Please, starting at the line that contains "Task: Click the 请输入验证码 placeholder text", reproduce every line exactly until the records run out, skipping all pictures.

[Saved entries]
____________
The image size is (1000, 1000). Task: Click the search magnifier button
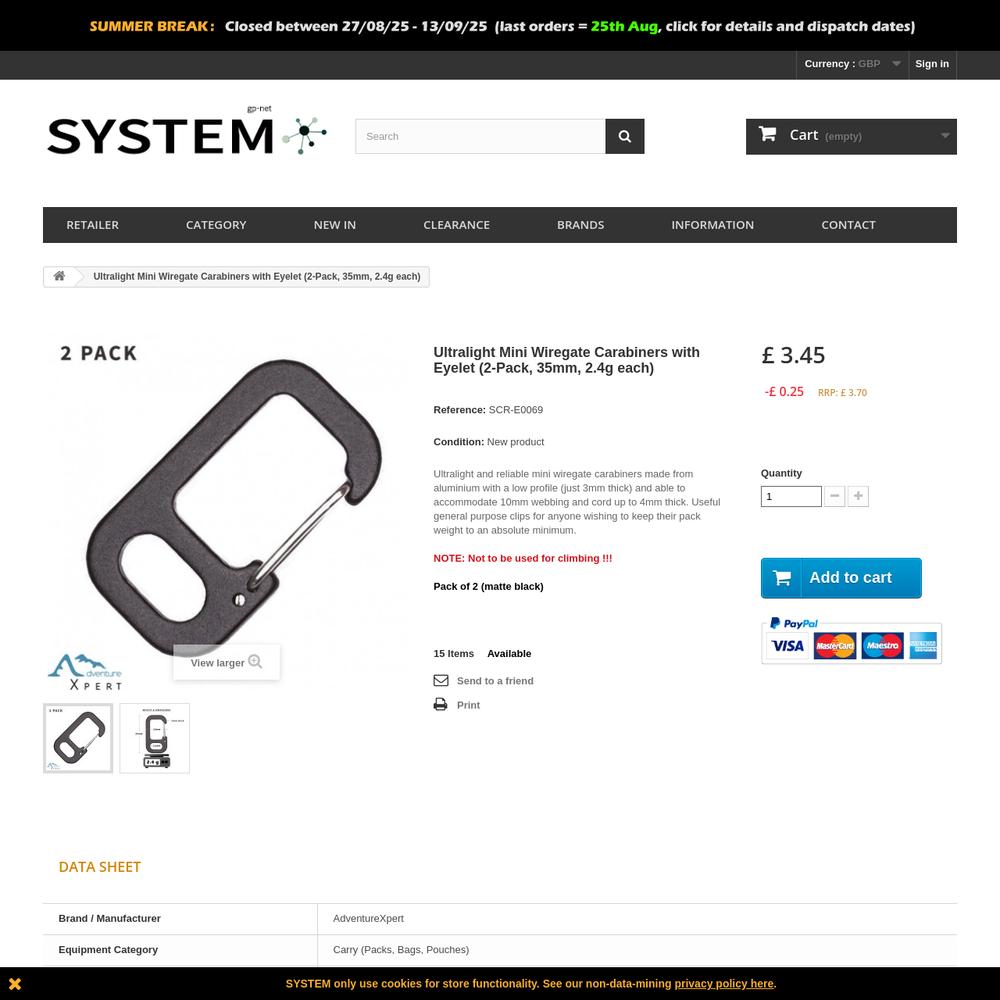click(x=624, y=136)
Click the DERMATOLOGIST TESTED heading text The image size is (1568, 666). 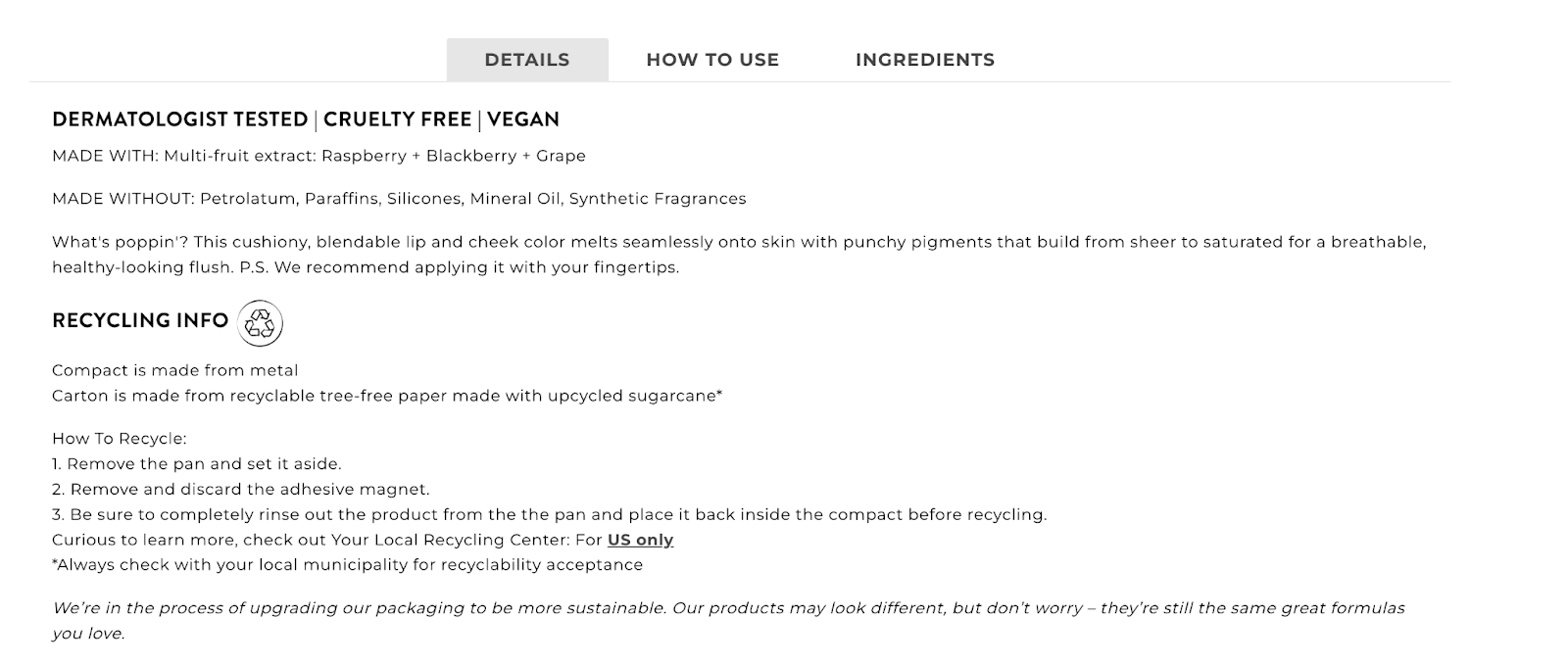[x=179, y=119]
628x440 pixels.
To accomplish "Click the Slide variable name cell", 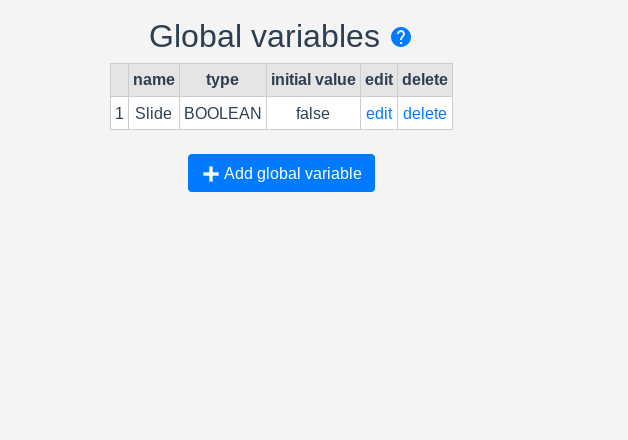I will click(x=154, y=113).
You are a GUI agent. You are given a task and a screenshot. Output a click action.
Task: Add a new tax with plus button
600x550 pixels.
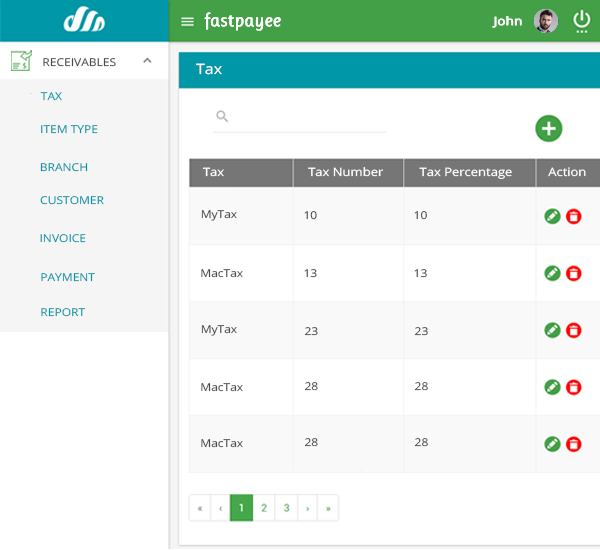(x=548, y=129)
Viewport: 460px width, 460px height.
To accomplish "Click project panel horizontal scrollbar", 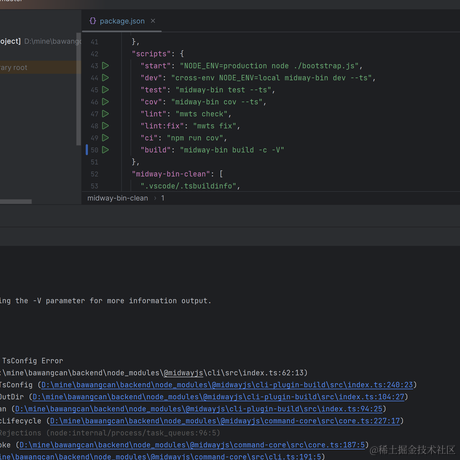I will [16, 201].
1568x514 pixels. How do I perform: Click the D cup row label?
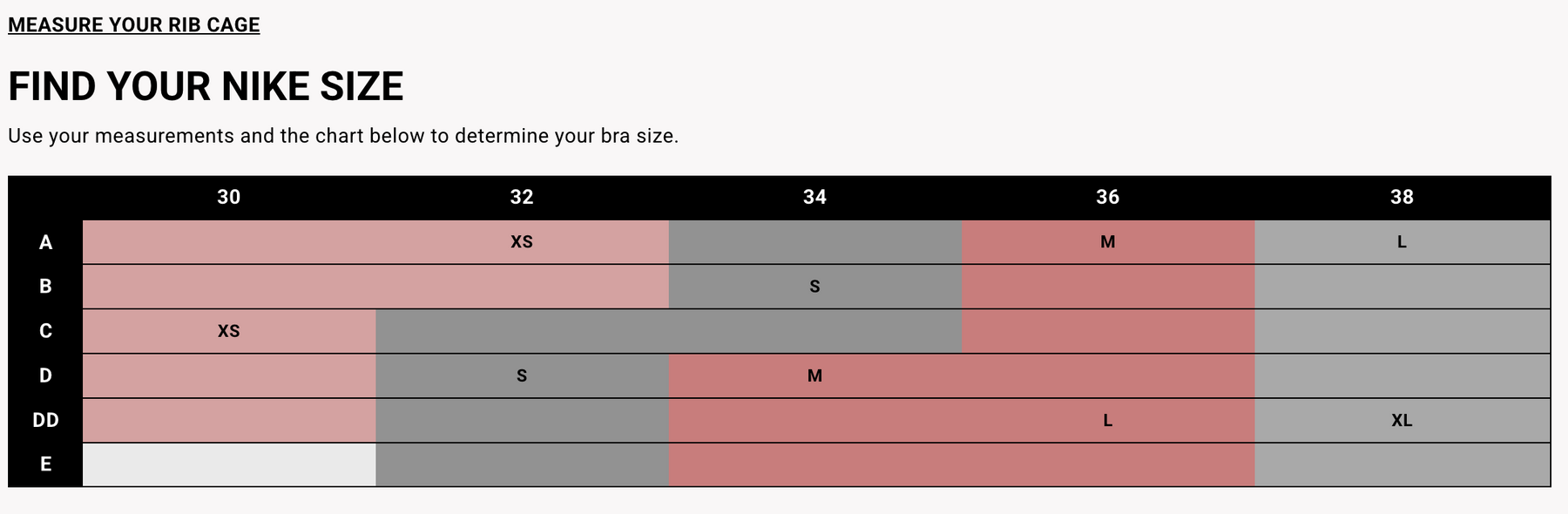[x=45, y=375]
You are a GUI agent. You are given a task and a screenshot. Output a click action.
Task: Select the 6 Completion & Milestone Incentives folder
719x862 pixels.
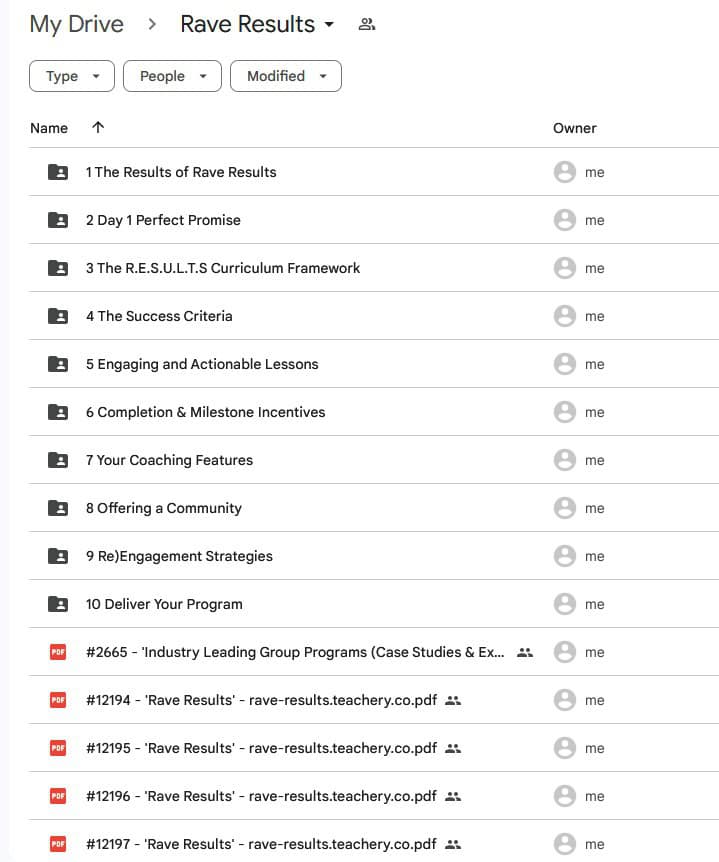[x=205, y=412]
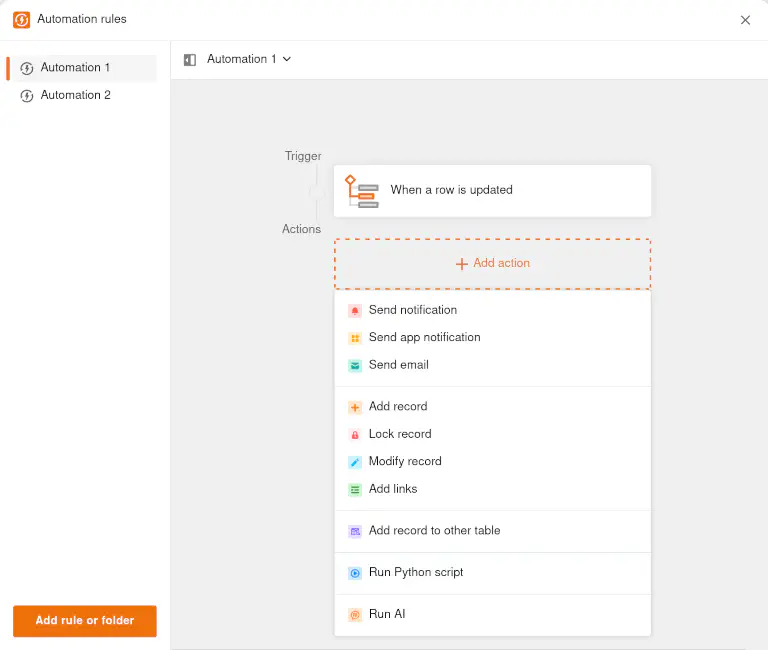Image resolution: width=768 pixels, height=650 pixels.
Task: Choose Add record from the actions menu
Action: click(x=398, y=407)
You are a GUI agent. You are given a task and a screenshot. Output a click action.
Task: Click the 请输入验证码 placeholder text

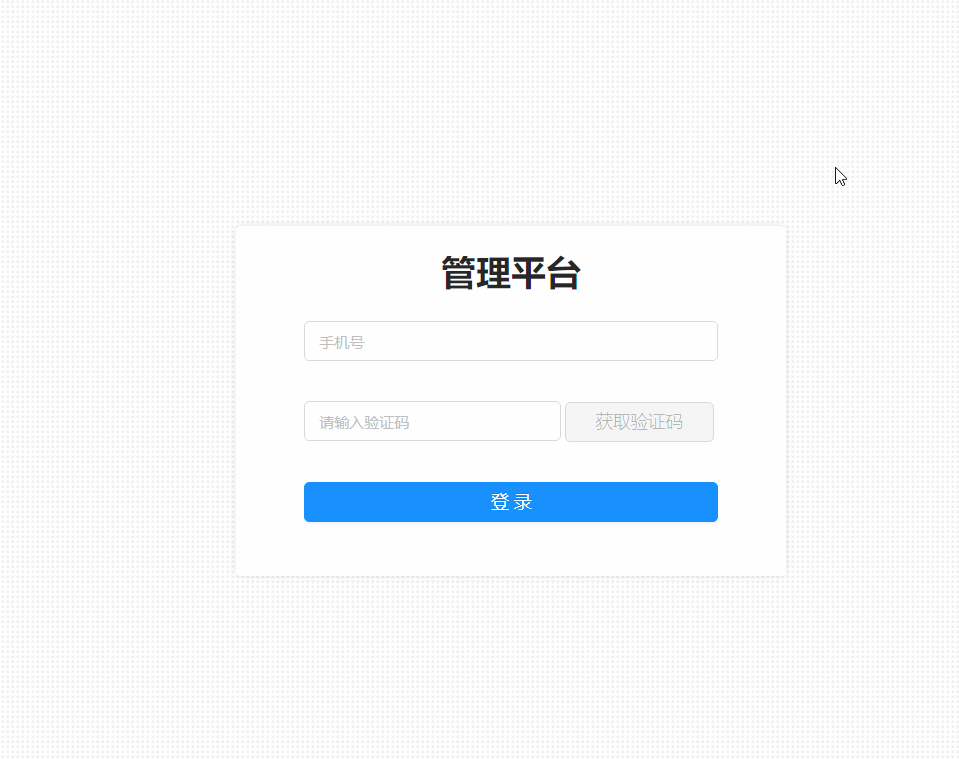[364, 423]
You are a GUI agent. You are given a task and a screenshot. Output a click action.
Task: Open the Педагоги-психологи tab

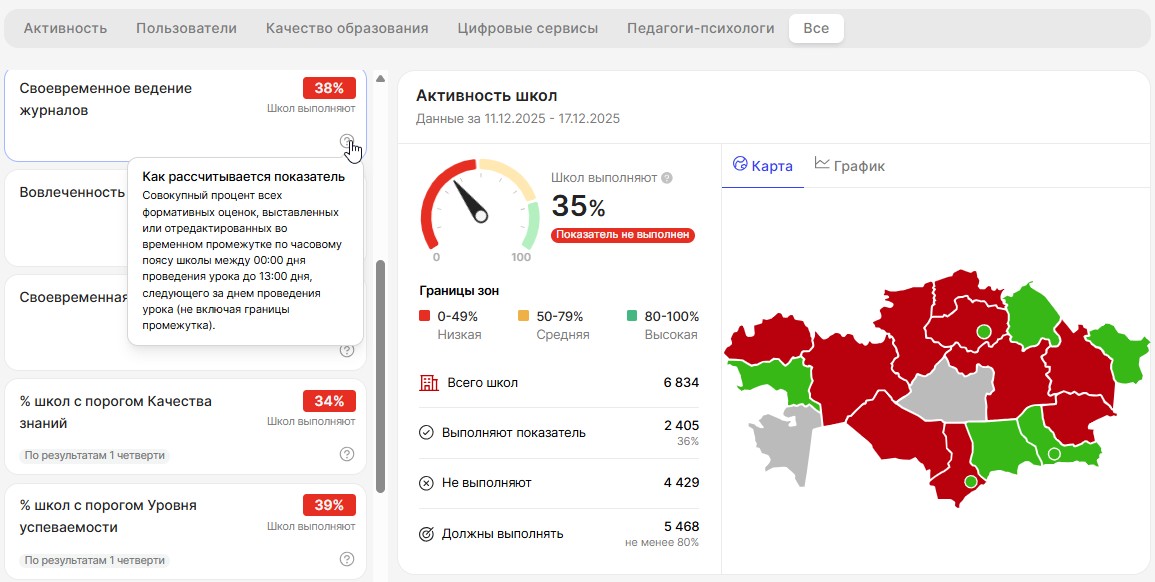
____________
• [Result]:
Task: Click the 请输入验证码 placeholder text

[364, 423]
You are a GUI agent. You are given a task and a screenshot. Output a click action.
Task: Open the Педагоги-психологи tab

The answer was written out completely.